The bill authorizes the Department of Business Oversight (“DBO”), soon to be known as the Department of Financial Protection and Innovation, to begin adopting regulations pertaining to the new licensing requirement on January 1, 2021.  The licensing requirement would be enforced beginning on January 1, 2022.  Any collector that submits an application before that date would be permitted to operate pending the approval or denial of their application. Separate licenses are not required for branch offices or for affiliates.  To obtain a license, applicants will be required sign the application under penalty of perjury, pay an application fee, and undergo a criminal background check.

The bill exempts depository institutions; persons licensed under the state’s Financing Law, Residential Mortgage Lending Act, or Real Estate Law; persons subject to the Rental-Purchase Act; a trustee performing acts in connection with a nonjudicial foreclosure; and debt collection regulated by the Student Loan Servicing Act.
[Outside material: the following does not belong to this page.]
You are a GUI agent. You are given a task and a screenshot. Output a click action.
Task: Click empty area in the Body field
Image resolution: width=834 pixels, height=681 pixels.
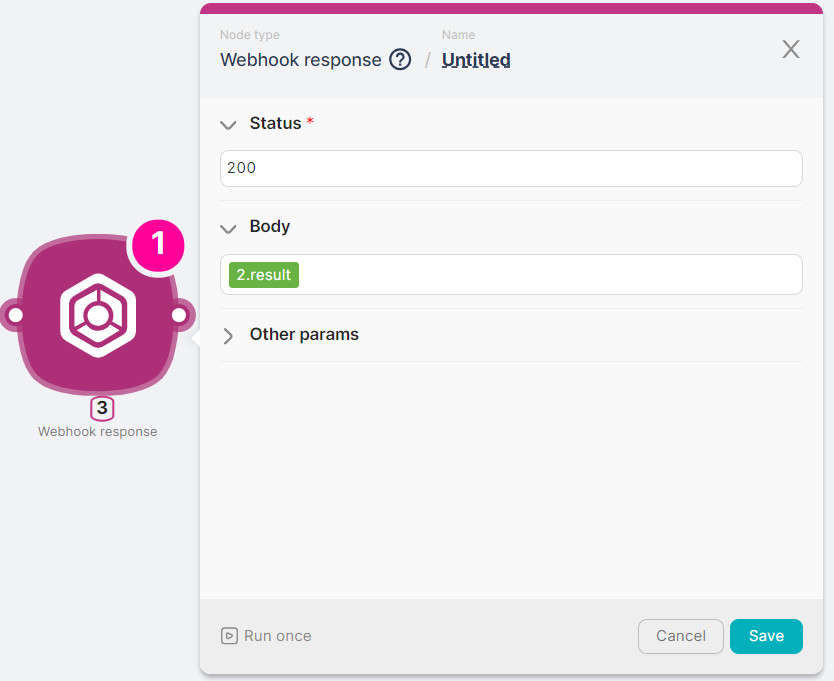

Additionally, the bill amends the Rosenthal Fair Debt Collection Practices Act to require a debt collector to include its license number in at least 12-point type in written or digital collection communications and it amends the Fair Debt Buying Practices Act to require a debt buyer to include its license number in written statements to debtors when attempting to collect consumer debts.

The bill also creates the Debt Collection Advisory Committee.  This committee will be comprised of seven members, appointed by the commissioner of the DBO. The committee will advise the commissioner of the DBO on matters related to debt collection.

The DBO has the authority to enforce the provisions of this bill through investigations, suspension of licenses, promulgating regulations necessary to enforce the licensing and regulatory provisions of the bill, and issues orders and claims for relief.

If signed by Governor Newsom, debt collectors must obtain licenses by January 1, 2022 to compliantly engage in collections in California.

The requirements of SB 908 and AB-1864 overlap, as AB-1864 authorizes the DBO (which will be renamed as the DFPI upon the enactment of AB-1864) to promulgate regulations related to the registration of covered persons, as well as to issue rules related to the accurate disclosure of consumer financial products or services.  Thus, it appears that under AB-1864, the DBO would have the authority to require debt collectors to register, in a way that would be similar to licensure, as well as the authority to require debt collectors and debt buyers to disclose their license numbers in communications to consumers.

SB 908 does not provide authority for the DBO to issue regulations regarding debt collection practices generally.  However, AB-1864 would give the renamed DBO authority over “covered persons” relating to unlawful, unfair, deceptive, or abusive acts and practices and authority “to prescribe rules applicable to any covered person or service provider identifying as unlawful, unfair, deceptive, or abusive acts or practices in connection with any transaction with a consumer for a consumer financial product or service, or the offering of a consumer financial product or service.”  Since “covered persons” under AB-1864 would include entities involved in debt collection, including licensed debt collectors, this UDAAP authority could be used by the renamed DBO to issue a regulation that identifies certain debt collection practices as unfair, deceptive, or abusive.

DISCLAIMER: Because of the generality of this update, the information provided herein may not be applicable in all situations and should not be acted upon without specific legal advice based on particular situations.